Hypsiglena unaocularus, commonly known as the Islas Revillagigedo night snake or Clarión night snake, is a species of small colubrid snake endemic to Clarion Island, initially described from a single specimen collected by William Beebe in 1936. During the next several decades, scientists were unable to detect any trace of the snake in their field studies. After an intensive search in 2013, a team of scientist identified 11 snakes that matched the original description of the species. They conducted a series of DNA tests to confirm that the Islas Revillagigedo nightsnake, formerly viewed as the subspecies Hypsiglena torquata unaocularis, is genetically distinct from related mainland snakes and should be recognized as a full species. While never formally declared extinct, this species remained absent from scientific literature due to two main factors: its home on Clarion is extremely remote and only accessible by military escort, significantly restricting the number of biologists who can access this area, and the snake's secretive, nocturnal behavior and dark coloration make it difficult to detect in the field. Because of the lack of follow-up sightings, scientists long presumed that Beebe had provided an incorrect locality for his specimen.

==Description==
The snakes are brownish black in color and have a characteristic series of darker spots on their head and neck and grows to be approximately 18 inches long.

==Geographic range==
The species is only found on the Mexican island of Clarion in the Revillagigedo Islands.

==Habitat==
It lives on black lava rock habitat near the waters of Sulphur Bay.

==Origins==
The Islas Revillagigedo nightsnake is believed to be most closely related to populations of snakes from in the Sonora-Sinaloa state border area of mainland Mexico and Isla Santa Catalina in the Gulf of California.

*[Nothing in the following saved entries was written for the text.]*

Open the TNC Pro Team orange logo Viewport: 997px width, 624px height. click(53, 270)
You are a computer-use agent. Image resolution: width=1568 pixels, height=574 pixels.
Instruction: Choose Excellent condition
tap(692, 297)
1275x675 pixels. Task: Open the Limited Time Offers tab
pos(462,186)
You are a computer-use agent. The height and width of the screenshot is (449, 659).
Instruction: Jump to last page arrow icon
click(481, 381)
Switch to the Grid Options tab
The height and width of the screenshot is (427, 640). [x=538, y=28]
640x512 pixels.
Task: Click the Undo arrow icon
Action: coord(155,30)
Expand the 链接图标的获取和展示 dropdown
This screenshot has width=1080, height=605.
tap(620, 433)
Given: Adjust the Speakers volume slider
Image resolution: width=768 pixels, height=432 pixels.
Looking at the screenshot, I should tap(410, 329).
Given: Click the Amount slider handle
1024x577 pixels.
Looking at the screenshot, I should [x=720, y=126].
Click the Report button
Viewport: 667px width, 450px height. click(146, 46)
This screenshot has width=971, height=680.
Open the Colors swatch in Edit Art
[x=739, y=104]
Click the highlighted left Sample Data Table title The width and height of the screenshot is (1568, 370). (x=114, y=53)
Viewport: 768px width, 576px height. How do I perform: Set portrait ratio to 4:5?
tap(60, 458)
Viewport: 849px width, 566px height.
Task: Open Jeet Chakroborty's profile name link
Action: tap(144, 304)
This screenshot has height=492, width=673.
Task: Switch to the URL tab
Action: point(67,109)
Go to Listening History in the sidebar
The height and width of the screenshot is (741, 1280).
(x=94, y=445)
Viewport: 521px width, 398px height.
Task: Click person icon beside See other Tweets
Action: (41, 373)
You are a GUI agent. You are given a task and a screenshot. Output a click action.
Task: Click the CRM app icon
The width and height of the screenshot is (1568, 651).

The Clarion nightsnake likely originated from the dispersal of an ancestor that traveled by sea from a river basin in Sonora to Clarion.

==Conservation status==
While current populations of this species appear to be viable, Clarion's fragile ecosystem is threatened by invasive species such as feral cats on neighboring islands. These cats prey on lizards, which are likely a main food source for the Clarion nightsnake.